> _SELECTED EXCERPT_
_ _ _ _ _

Then f(n) is not 2-regular.

Proof

Let \(\mathcal {A}=\{0,1\}\). Let \(w_i=1^i0\in \mathcal {A}^*\). Consider the subspace of L(f) generated by \(\{f_{w_i} ~|~i\ge 0\}\). Suppose that f is \(\mathcal {A}\)-regular. Then since L(f) is finite-dimensional, there exists some m ≥ 3 such that this subspace is spanned by \(\{f_{w_i}~|~i\le m\}.\) Let \(d=2^{2^m}\). By assumption, there exist integers c₀, …, c _m such that

$$\displaystyle \begin{aligned}f_{w_d} \ = \ \sum_{i=0}^m c_i f_{w_i}.\end{aligned}$$

In particular, we have

$$\displaystyle \begin{aligned} \begin{array}{rcl} f(w_dw_j) &\displaystyle = &\displaystyle f_{w_d}(w_j) \\ &\displaystyle =&\displaystyle \sum_{i=0}^m c_i f_{w_i}(w_j) \\ &\displaystyle =&\displaystyle \sum_{i=0}^m c_if(w_iw_j){} \end{array} \end{aligned} $$

(4.7)

_ _ _ _ _

> _SOURCE DATA_

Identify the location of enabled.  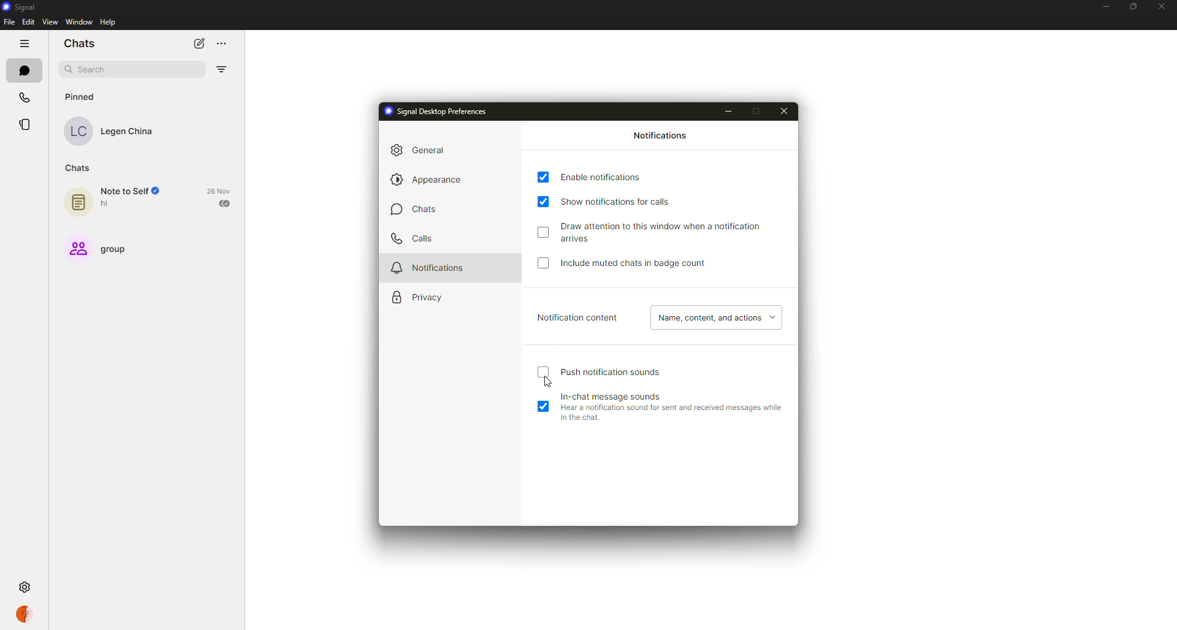
(543, 202).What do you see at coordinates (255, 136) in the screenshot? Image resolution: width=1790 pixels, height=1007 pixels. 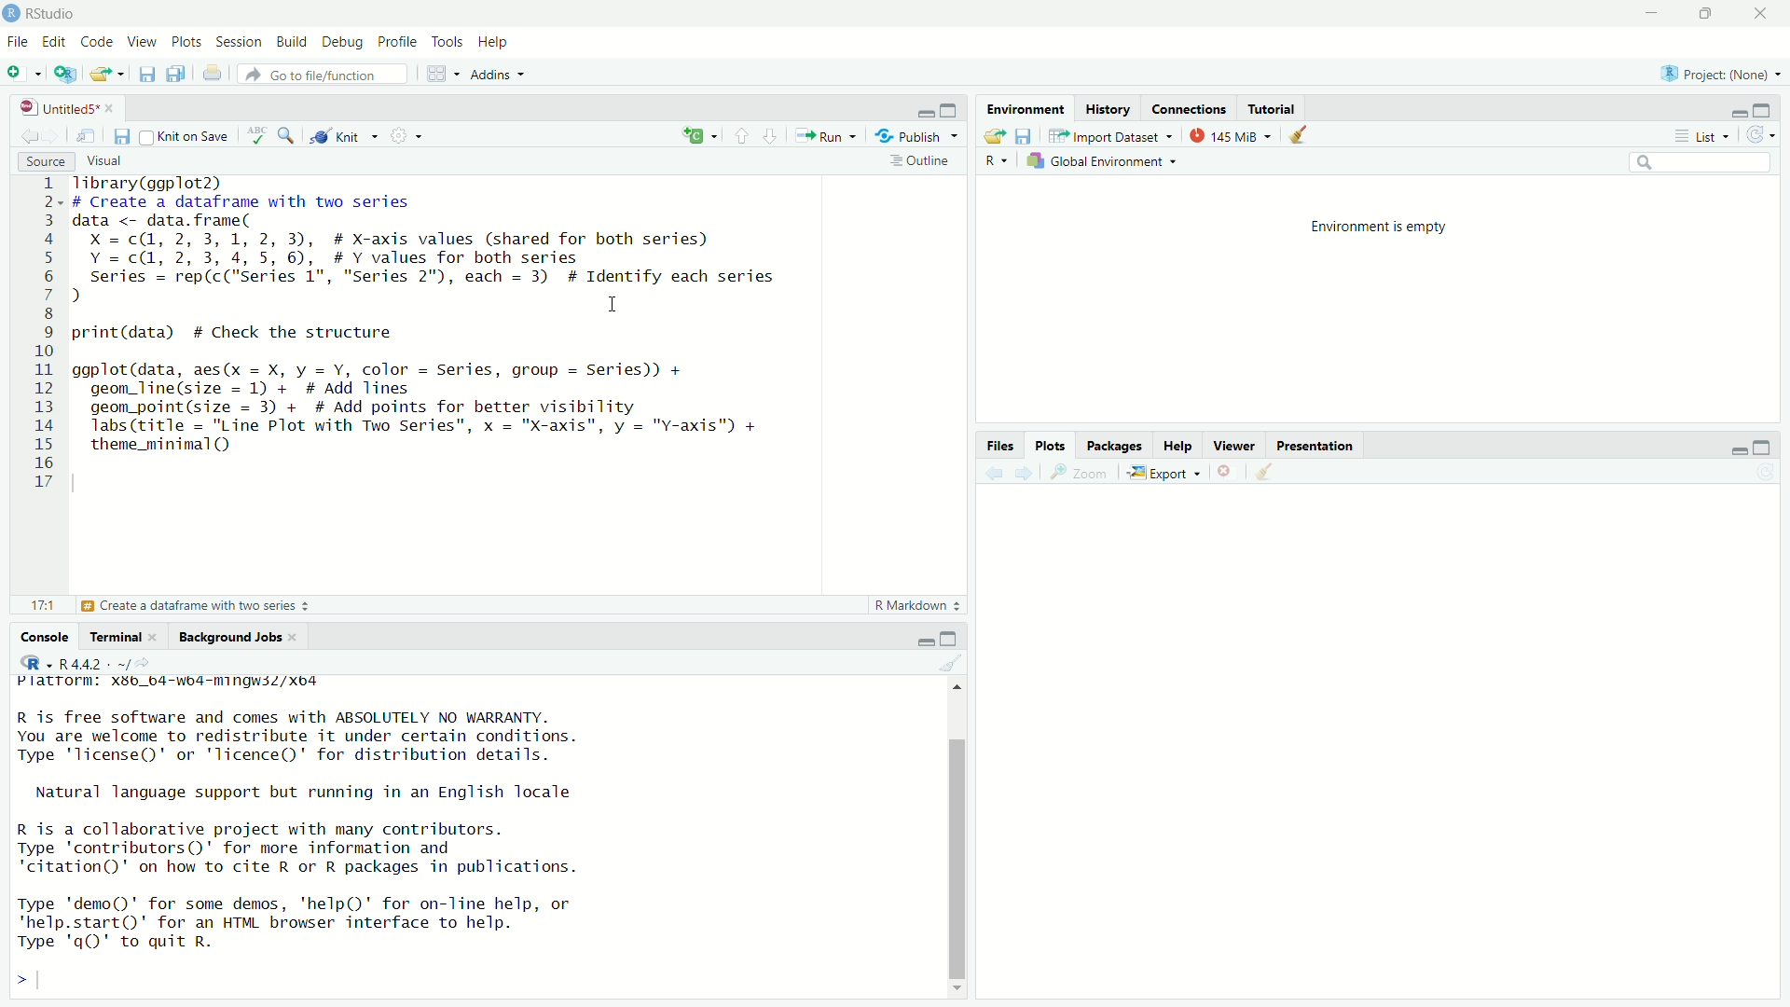 I see `ABC` at bounding box center [255, 136].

_ _ _ _ _

> _WHAT THE EXERCISE ASKS_
Copy out the whole proof excerpt about 2-regular sequences word for word, with no changes. The listing above was taken from a different source than the proof excerpt.

> _CORRECT RESULT_
Then f(n) is not 2-regular.

Proof

Let \(\mathcal {A}=\{0,1\}\). Let \(w_i=1^i0\in \mathcal {A}^*\). Consider the subspace of L(f) generated by \(\{f_{w_i} ~|~i\ge 0\}\). Suppose that f is \(\mathcal {A}\)-regular. Then since L(f) is finite-dimensional, there exists some m ≥ 3 such that this subspace is spanned by \(\{f_{w_i}~|~i\le m\}.\) Let \(d=2^{2^m}\). By assumption, there exist integers c₀, …, c _m such that

$$\displaystyle \begin{aligned}f_{w_d} \ = \ \sum_{i=0}^m c_i f_{w_i}.\end{aligned}$$

In particular, we have

$$\displaystyle \begin{aligned} \begin{array}{rcl} f(w_dw_j) &\displaystyle = &\displaystyle f_{w_d}(w_j) \\ &\displaystyle =&\displaystyle \sum_{i=0}^m c_i f_{w_i}(w_j) \\ &\displaystyle =&\displaystyle \sum_{i=0}^m c_if(w_iw_j){} \end{array} \end{aligned} $$

(4.7)